- [Work to complete]:
Go to the line below containing "cn.Made-in-China.com (155, 2558)" and print exactly from there through the line containing "Add Inquiry Basket to Compare (66, 132)", both included. Print nothing else.

*** Provided data

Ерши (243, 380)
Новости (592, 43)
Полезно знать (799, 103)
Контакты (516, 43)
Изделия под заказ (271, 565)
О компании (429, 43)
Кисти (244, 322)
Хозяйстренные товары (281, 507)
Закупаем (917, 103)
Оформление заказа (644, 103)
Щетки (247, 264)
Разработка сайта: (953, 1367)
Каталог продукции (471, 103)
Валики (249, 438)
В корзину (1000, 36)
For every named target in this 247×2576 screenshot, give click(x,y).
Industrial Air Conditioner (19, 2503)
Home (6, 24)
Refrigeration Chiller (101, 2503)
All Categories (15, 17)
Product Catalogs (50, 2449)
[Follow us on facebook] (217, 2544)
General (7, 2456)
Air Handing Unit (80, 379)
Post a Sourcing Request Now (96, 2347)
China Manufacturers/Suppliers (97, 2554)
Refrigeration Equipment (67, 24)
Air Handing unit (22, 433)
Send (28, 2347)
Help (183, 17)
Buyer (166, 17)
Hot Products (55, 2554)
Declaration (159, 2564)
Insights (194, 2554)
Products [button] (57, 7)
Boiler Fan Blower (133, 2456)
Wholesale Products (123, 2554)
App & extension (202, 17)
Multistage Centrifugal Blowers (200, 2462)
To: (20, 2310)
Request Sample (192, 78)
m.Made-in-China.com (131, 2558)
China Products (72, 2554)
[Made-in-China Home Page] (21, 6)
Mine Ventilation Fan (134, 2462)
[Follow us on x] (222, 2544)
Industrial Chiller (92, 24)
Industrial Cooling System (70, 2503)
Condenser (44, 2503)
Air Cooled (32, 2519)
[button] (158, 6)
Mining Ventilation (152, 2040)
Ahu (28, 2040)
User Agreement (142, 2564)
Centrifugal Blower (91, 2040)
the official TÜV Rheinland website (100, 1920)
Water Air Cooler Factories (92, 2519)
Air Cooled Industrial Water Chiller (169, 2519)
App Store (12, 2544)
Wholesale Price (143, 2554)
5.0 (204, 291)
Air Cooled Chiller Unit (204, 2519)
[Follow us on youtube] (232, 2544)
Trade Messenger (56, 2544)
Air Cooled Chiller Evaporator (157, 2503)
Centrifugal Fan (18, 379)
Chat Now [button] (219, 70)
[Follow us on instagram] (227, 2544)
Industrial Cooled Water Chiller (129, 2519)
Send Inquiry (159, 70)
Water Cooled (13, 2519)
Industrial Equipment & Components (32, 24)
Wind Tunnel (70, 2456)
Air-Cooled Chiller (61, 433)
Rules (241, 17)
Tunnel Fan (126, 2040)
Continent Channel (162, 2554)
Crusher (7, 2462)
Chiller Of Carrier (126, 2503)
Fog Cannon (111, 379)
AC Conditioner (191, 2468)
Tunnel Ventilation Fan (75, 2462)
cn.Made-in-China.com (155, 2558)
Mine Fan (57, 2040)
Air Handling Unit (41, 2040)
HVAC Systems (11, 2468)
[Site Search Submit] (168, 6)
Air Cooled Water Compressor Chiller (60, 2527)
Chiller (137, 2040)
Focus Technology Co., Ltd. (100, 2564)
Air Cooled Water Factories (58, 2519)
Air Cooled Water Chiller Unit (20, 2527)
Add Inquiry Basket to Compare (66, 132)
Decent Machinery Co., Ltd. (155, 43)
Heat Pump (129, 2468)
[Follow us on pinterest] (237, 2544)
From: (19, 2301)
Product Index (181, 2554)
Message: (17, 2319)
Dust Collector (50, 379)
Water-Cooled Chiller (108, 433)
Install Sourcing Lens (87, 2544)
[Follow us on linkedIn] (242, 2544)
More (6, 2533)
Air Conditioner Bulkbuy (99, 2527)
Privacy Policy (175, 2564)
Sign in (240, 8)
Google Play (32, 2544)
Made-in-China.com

******

- [Result of the exercise]:
cn.Made-in-China.com (155, 2558)
Mine Fan (57, 2040)
Air Handling Unit (41, 2040)
HVAC Systems (11, 2468)
[Site Search Submit] (168, 6)
Air Cooled Water Compressor Chiller (60, 2527)
Chiller (137, 2040)
Focus Technology Co., Ltd. (100, 2564)
Air Cooled Water Factories (58, 2519)
Air Cooled Water Chiller Unit (20, 2527)
Add Inquiry Basket to Compare (66, 132)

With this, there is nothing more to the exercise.